Class CoarseDynamicAlignment

Inheritance Relationships

Base Type

Class Documentation

class CoarseDynamicAlignment : public navtk::inertial::AlignBase

Class that performs a dynamic alignment using IMU ( \(\delta v\) and \(\delta \theta\)) and position measurements.

Performance is affected by inertial biases, the level of position noise with respect to the platform velocity, and the accuracy of the initial position.

As the algorithm is fairly complicated, a high-level description follows.

First a period of stationary IMU data is collected to roughly estimate gyro biases and minimize error in the integrated orientation. Then position and IMU data are collected. With two sequential position measurements defining a measurement interval, the delta rotations within the interval are integrated to provide the change in rotation over the interval. These rotations are tracked over the entire alignment period to provide a total estimate of orientation with respect to the initial frame. Then the 2 position measurements are joined with the immediate prior position measurement and double-differenced to provide a reference value of the average specific force in the initial NED frame at the time of the middle position measurement. The delta velocities over the measurement interval are averaged and rotated back into the initial IMU sensor frame and scaled to provide specific forces. These 2 force vectors (NED frame from positions, initial IMU frame from IMU data) are then used to estimate the solution to Wahba’s problem, which concerns finding the rotation between 2 vector observations taken in different frames that differ by a fixed rotation. Once the solution has settled (based on the covariance of the last N solutions) this stage is considered complete.

However, the method used to solve Wahba’s problem may provide more than one solution (theoretically 4, typically 2), so a second stage is used to discriminate between these. Each solution is used to seed a BufferedImu and a position/INS filter estimating Pinson states. These are continuously updated with inertial and position data, and once one judged to be better than the rest (based on absolute and relative measures) the winning inertial and filter solutions are used to supply the alignment values.

Public Functions

CoarseDynamicAlignment(const filtering::ImuModel &model = filtering::stim300_model(), double static_time = 30.0, double reset_time = 300.0, DcmIntegrationMethods dcm_integration_method = DcmIntegrationMethods::FIRST_ORDER)

Constructor.

Parameters
  • model – Model of the inertial being aligned.
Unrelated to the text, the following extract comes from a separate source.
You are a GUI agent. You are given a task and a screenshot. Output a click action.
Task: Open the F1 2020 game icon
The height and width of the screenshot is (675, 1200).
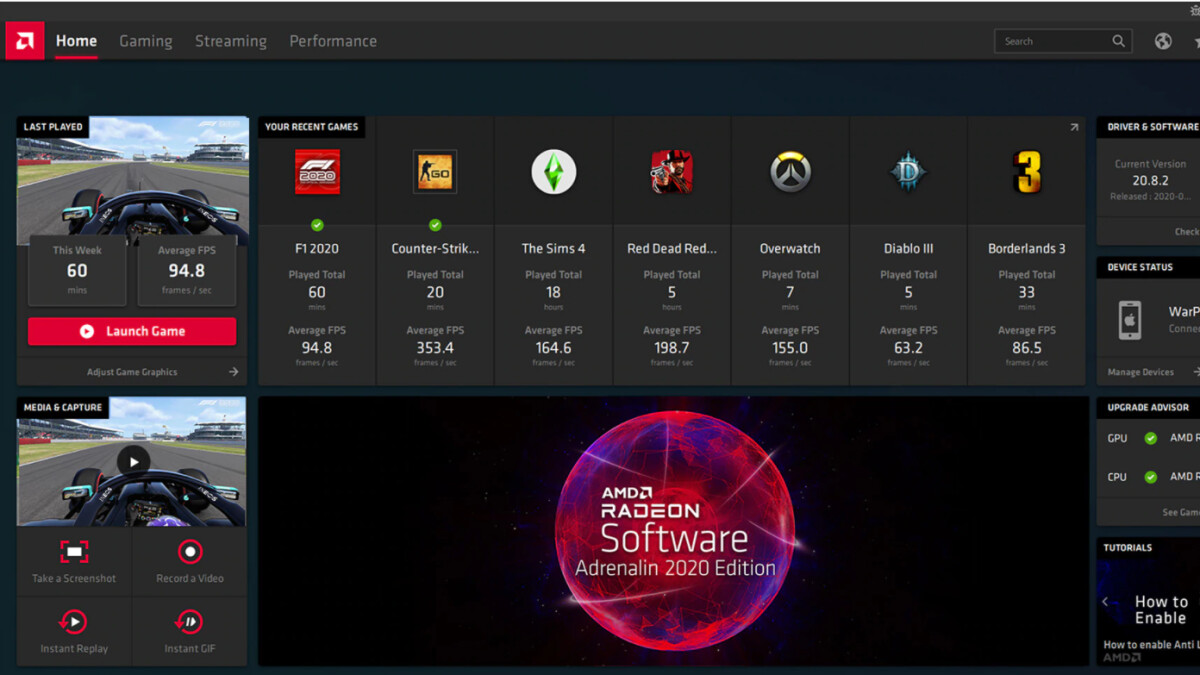click(x=317, y=172)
  • static_time – Minimum number of seconds of stationary data that is expected at the start of the run.

  • reset_time – How long, in seconds, to continue trying the current stage of alignment, with current data before reinitializing and trying again.

  • dcm_integration_method – Method to use when integrating DCMs in various places.

virtual AlignmentStatus process(std::shared_ptr<aspn_xtensor::AspnBase> message) override

Add a measurement to be used in the alignment.

Parameters

message – Measurement to use. Currently, only aspn_xtensor::MeasurementPosition and aspn_xtensor::MeasurementImu are recognized. Imu data must be ASPN_MEASUREMENT_IMU_IMU_TYPE_INTEGRATED type. All others will be ignored.

Throws

std::invalid_argument – if error mode is DIE and an imu measurement of type other than ASPN_MEASUREMENT_IMU_IMU_TYPE_INTEGRATED is received.

Returns

Status of alignment after incorporating the input.

virtual std::pair<bool, Matrix> get_computed_covariance(const CovarianceFormat format = CovarianceFormat::PINSON15NEDBLOCK) const override

Get computed covariance.

Parameters

format – Format for the covariance block.

Returns

A pair with a bool representing validity of the attached matrix, and the NxN covariance matrix (see AlignBase::get_computed_covariance for units).

virtual std::pair<bool, ImuErrors> get_imu_errors() const override

Get IMU errors.

Returns

A bool representing the validity of the attached errors, and the estimated accel (m/s^2) and gyro bias (rad/s) parameters; no other ImuErrors fields are currently estimated.

virtual MotionNeeded motion_needed() const override
Returns

Indicates whether the alignment strategy requires stationary data, motion, or doesn’t care.